**Задание A:** Сократите абзац выбранного текста, который начинается словами «Петербург был рядом». Сохраните его основные факты.
**Задание B:** Кого выбранный текст называет Дягилевым «Чисел»?
**Задание C:** Воспроизведите без изменений фрагмент выбранного текста, который открывается словами «Литературный Петербург был» и завершается словами «занятых внутренней работой.».

**Выбранный текст:**
◆ ◆ ◆ ◆

Виктория Андреева

Время "Чисел"

Не всегда очевидные, но всегда безошибочные перемены свидетель­ствуют о появлении нового литературного пространства. Как выде­лить его признаки, обосновать его право на новизну, на новые крите­рии? Перелистывая "Поля Елисейские" В. Яновского, вчитываясь в обоснования “парижской ноты” Ходасевича, Адамовича, Варшав­ского, Терапиано – видишь русский Париж 30-ых годов – “цветок воздушный без корней” – яркий пример возникновения нового литературного поля. Рядом с уверенным парижским Петербургом и под его лучами, хотя и отталкиваясь от него – вопреки ему, – на Монпарнасе без деклараций и манифестов появилось лохматое и разно­шерстное бездомное племя молодых литераторов. Это племя жило и писало вопреки тяжелому столичному респекту и авторитетам. Их зачеркивал русский Париж, им не позволяли быть литературные мэтры, но они встречались, говорили, думали, искали, писали.

Неудачники, “незамеченное поколение” выработали свой стиль – ту музыкальную ноту (“благополучие антимузыкально”), о кото­ром Б. Поплавский писал: “Существует только одна парижская шко­ла, одна метафизическая нота, все время растущая – торжествен­ная, светлая и безнадежная” (Числа, 2,2 310-311).

Петербург был рядом – в тех же или соседних кафе, в картинно-столичной манере держаться и держать дистанцию. Он сыграл роль катализатора, с одной стороны, и, с другой, – препятствия, тормоза. Слишком поглощенный своей трагедией парижский Петербург их не видел, не принимал – что и помогло им не заблудиться среди ампир­ного снобизма литературных салонов.

И новое мироощущение, новая атмосфера, которую они одновре­менно воспринимали “как почти существующую и ... как еще никогда не бывшую” оформились самостоятельно. В “Числах”, воз­никших между “Зеленой лампой” Мережковских и “Кругом” Фондаминского, воплотился опыт молодых русских парижан, характери­зовавшийся обостренным ощущением катастрофы и напряженными медитациями о “цели жизни и смысле смерти” (Числа, 1, 5-6). Поэт Николай Оцуп с его абсолютным чутьем людей был Дягилевым “Чи­сел”.

Литературный Петербург был их памятью, их родословной, па­рижским фоном, культурой и стилем. Но рядом были и люди из Ордена русской интеллигенции, сознательно работавшие с идеями эсхатологизма времени и его преодоления, – круг, обращенный к внешнему деланию, к поискам социального практического выхода, к счастью, сочетавший это с идеями внутреннего преодоления катаст­рофы в категориях христианской нравственности. Посему идея ново­го Града, повернутая к “числовцам” своей внутренней эзотерической стороной, позже смогла стать местом общей встречи. И. Бунаков-Фондаминский был вдохновителем “Круга”, человек, который умел распознать выражение глаз, занятых внутренней работой.

◆ ◆ ◆ ◆

**Исходные данные:**
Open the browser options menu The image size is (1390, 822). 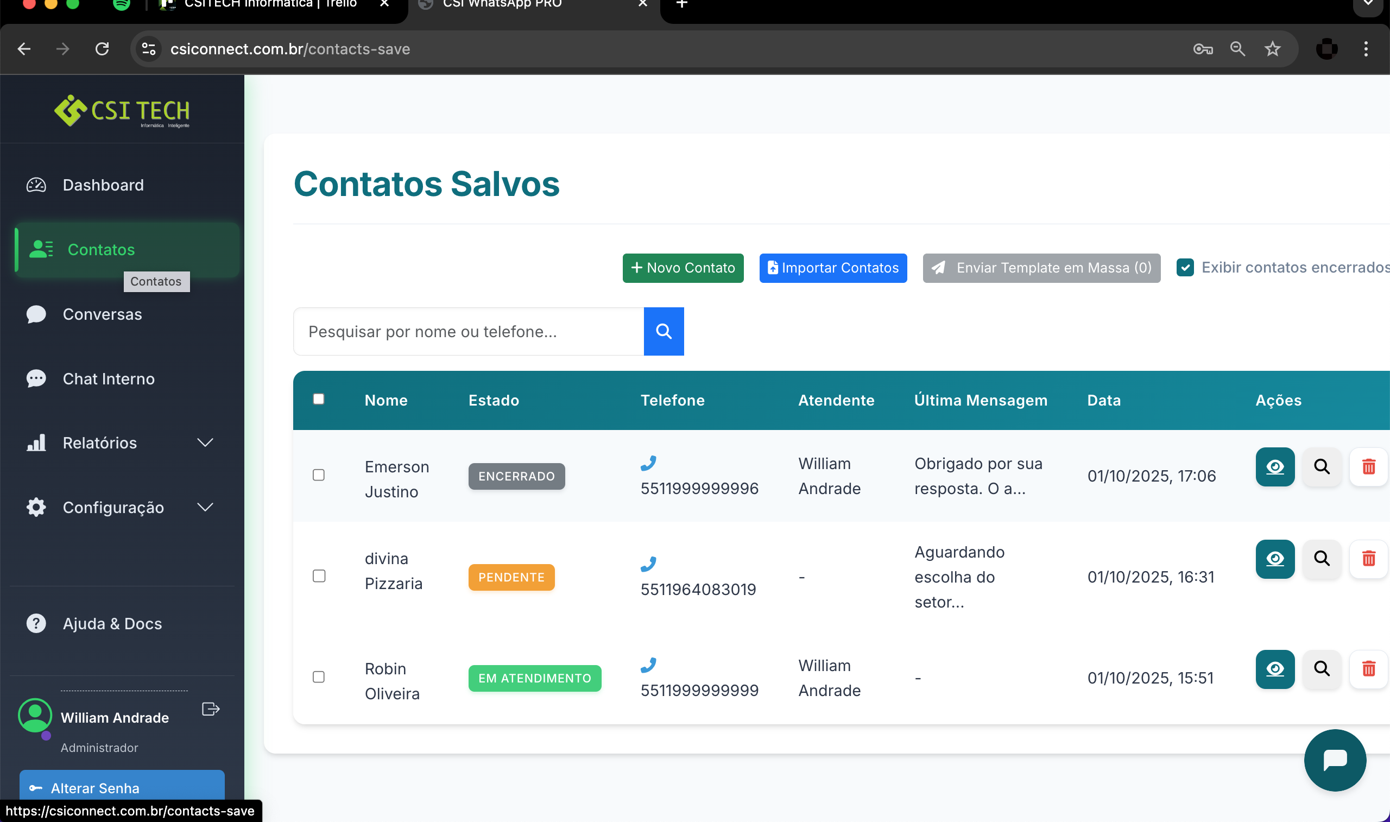point(1366,49)
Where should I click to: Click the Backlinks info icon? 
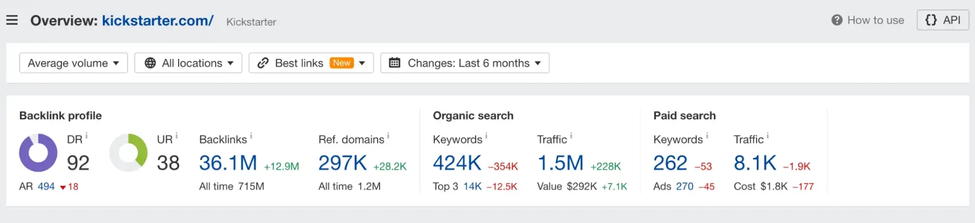251,136
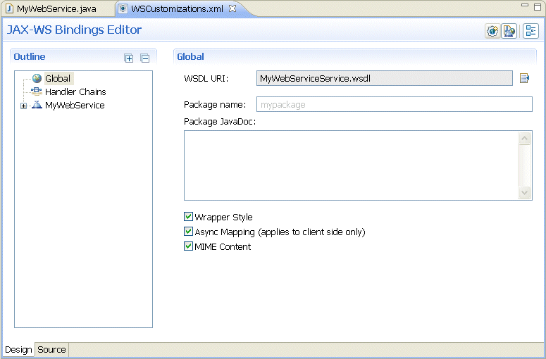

◆ ◆ ◆ ◆

**Полный ответ A:** Парижский Петербург находился рядом: в тех же или соседних кафе, со столичной манерой держаться и держать дистанцию. Для молодых литераторов он был одновременно катализатором и тормозом. Поглощенный своей трагедией, он их не видел и не принимал. Это помогло им не заблудиться среди снобизма литературных салонов.

**Полный ответ B:** Поэта Николая Оцупа.

**Полный ответ C:**
Литературный Петербург был их памятью, их родословной, па­рижским фоном, культурой и стилем. Но рядом были и люди из Ордена русской интеллигенции, сознательно работавшие с идеями эсхатологизма времени и его преодоления, – круг, обращенный к внешнему деланию, к поискам социального практического выхода, к счастью, сочетавший это с идеями внутреннего преодоления катаст­рофы в категориях христианской нравственности. Посему идея ново­го Града, повернутая к “числовцам” своей внутренней эзотерической стороной, позже смогла стать местом общей встречи. И. Бунаков-Фондаминский был вдохновителем “Круга”, человек, который умел распознать выражение глаз, занятых внутренней работой.